I guess I could since they agree on basis elements they should be equal - that's a result from linear algebra. I guess that answers my question, but the differential form example sorta throws me off...

I suppose the purpose of 'rewriting' the f_i (x) as dx_i is probably just more convenient as it is "differential" forms.

...purpose of 'rewriting' the f_i (x) as dx_i is probably just more convenient as it is "differential" forms.
The purpose is that do Carmo's is interested in differential forms defined on a manifold (or in an open set of it), not just on a single point. Therefore, given a manifold M and $p \in M$ and R3 is its tangent space at p, then the dual basis to the canonical one is indeed dx_i(p) and is exactly the same as the dual basis as defined in linear algebra.

This notation is useful when, for example, you have a function f defined on an open set U of M and you need df, which is then written (usually supressing p):

$$df(p) = \sum_{i = 1}^{n}a_{i}\left(p\right)dx_{i}\left(p\right)$$

Where the a_i's are (usually) smooth functions on U.

The purpose is that do Carmo's is interested in differential forms defined on a manifold (or in an open set of it), not just on a single point. Therefore, given a manifold M and $p \in M$ and R3 is its tangent space at p, then the dual basis to the canonical one is indeed dx_i(p) and is exactly the same as the dual basis as defined in linear algebra.

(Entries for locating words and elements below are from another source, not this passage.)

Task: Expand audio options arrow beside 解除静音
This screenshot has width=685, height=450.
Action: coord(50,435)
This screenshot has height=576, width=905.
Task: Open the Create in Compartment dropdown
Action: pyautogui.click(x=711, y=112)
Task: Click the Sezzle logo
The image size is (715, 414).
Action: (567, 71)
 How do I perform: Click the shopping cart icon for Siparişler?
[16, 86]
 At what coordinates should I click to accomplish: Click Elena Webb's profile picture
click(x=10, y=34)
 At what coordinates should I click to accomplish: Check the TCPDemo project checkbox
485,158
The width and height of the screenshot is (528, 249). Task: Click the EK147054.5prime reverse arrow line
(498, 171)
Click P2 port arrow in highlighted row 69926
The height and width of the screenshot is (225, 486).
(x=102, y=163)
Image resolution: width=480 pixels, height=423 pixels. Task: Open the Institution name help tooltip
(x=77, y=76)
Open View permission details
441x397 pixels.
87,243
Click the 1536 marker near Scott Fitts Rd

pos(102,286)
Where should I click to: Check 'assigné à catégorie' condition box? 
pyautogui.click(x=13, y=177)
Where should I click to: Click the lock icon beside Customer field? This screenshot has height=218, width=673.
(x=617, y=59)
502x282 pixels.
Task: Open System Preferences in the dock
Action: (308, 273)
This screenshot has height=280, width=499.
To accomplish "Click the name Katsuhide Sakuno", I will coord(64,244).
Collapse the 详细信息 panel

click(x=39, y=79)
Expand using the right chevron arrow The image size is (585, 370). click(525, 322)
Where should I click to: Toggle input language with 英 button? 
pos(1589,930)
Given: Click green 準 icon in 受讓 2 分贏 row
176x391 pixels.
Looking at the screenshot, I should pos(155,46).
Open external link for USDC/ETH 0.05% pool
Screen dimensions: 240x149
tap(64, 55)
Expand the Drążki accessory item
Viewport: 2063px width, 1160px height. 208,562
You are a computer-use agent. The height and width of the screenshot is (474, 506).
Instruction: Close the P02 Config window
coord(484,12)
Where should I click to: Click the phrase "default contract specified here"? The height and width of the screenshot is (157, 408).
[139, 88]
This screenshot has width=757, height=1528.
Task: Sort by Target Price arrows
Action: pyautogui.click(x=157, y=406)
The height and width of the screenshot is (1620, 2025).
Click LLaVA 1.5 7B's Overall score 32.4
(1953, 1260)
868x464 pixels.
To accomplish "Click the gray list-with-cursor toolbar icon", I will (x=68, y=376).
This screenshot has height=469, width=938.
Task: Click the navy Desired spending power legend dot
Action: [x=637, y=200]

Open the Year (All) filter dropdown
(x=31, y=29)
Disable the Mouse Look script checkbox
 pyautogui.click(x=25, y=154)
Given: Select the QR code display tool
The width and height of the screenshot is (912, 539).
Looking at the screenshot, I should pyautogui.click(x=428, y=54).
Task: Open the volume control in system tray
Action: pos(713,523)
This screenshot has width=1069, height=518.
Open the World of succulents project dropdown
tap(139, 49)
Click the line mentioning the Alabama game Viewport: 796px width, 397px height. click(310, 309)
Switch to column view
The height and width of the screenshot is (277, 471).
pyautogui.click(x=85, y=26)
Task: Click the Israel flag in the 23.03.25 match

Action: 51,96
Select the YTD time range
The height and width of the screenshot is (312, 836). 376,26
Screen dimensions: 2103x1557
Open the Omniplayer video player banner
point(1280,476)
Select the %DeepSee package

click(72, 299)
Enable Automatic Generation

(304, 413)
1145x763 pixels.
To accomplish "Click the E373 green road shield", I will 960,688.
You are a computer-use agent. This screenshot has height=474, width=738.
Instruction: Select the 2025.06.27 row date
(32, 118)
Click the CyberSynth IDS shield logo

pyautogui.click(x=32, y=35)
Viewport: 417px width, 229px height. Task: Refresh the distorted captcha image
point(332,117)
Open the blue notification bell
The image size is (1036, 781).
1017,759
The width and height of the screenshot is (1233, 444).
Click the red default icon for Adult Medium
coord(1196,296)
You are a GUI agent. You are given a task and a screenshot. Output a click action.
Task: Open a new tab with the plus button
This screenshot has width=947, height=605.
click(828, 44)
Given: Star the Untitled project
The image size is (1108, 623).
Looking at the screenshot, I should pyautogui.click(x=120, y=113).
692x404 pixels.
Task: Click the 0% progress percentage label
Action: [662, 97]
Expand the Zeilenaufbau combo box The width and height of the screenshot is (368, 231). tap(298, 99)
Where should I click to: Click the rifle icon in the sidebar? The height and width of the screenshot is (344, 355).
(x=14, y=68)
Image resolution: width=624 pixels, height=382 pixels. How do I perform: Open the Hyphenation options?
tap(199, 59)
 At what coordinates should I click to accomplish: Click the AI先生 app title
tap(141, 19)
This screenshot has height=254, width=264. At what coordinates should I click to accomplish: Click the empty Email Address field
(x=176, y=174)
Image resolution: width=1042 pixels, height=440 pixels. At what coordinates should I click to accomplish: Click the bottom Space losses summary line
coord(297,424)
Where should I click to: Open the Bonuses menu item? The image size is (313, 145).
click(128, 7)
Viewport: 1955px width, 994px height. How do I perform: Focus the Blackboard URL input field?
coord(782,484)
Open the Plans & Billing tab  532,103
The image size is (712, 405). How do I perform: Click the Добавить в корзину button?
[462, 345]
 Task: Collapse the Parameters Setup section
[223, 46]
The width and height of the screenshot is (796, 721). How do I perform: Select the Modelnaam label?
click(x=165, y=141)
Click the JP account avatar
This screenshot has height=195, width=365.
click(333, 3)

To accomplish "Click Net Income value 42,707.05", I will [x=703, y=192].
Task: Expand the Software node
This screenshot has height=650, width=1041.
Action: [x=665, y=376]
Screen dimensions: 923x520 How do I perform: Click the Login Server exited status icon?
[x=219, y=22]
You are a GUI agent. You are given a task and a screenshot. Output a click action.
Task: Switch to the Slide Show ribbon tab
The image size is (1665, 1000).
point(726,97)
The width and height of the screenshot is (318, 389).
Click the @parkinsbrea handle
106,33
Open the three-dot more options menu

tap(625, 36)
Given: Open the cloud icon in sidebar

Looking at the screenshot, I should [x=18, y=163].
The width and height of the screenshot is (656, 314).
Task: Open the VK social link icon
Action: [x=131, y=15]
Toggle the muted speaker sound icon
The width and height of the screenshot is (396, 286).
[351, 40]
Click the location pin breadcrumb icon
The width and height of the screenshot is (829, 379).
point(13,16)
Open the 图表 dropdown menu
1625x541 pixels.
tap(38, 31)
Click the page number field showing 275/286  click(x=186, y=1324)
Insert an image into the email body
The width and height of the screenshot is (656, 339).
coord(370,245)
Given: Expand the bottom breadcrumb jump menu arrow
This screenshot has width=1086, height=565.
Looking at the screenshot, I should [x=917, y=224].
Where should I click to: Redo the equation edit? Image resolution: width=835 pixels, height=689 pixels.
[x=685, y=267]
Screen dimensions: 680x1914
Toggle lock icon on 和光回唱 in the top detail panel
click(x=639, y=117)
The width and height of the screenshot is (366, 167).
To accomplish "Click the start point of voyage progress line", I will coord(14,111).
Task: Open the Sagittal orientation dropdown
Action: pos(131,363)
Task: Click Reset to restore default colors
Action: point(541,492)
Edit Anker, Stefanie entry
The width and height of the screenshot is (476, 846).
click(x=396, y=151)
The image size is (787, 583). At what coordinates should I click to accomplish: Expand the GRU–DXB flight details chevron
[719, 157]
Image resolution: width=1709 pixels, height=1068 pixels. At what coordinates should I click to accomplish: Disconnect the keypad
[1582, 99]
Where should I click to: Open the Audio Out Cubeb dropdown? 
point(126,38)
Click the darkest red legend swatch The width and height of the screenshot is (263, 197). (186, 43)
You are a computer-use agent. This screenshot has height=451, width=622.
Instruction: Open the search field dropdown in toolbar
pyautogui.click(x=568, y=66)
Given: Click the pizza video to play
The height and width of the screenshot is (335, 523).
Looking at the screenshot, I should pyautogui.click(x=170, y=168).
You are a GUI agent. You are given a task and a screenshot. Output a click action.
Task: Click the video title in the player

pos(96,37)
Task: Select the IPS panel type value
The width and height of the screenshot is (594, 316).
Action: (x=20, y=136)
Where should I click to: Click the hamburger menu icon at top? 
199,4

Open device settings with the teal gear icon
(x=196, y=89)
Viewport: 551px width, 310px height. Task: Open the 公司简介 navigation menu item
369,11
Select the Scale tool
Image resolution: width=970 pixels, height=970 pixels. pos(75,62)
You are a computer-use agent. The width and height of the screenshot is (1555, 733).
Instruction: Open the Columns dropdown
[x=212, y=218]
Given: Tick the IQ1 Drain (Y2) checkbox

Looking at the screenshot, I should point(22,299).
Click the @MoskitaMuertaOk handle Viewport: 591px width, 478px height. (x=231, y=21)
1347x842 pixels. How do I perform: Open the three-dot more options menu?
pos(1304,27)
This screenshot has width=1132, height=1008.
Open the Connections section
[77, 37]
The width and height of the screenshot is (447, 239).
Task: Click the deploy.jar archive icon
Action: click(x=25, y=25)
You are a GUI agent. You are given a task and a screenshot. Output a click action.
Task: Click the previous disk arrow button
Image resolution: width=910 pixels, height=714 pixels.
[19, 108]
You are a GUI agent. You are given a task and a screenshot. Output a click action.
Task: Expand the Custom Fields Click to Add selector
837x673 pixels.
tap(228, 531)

This notation is useful when, for example, you have a function f defined on an open set U of M and you need df, which is then written (usually supressing p):

$$df(p) = \sum_{i = 1}^{n}a_{i}\left(p\right)dx_{i}\left(p\right)$$

Where the a_i's are (usually) smooth functions on U.

Ahh that makes sense to me now. Thanks a lot JSuarez! Also thanks to Hurkyl for helping me out too!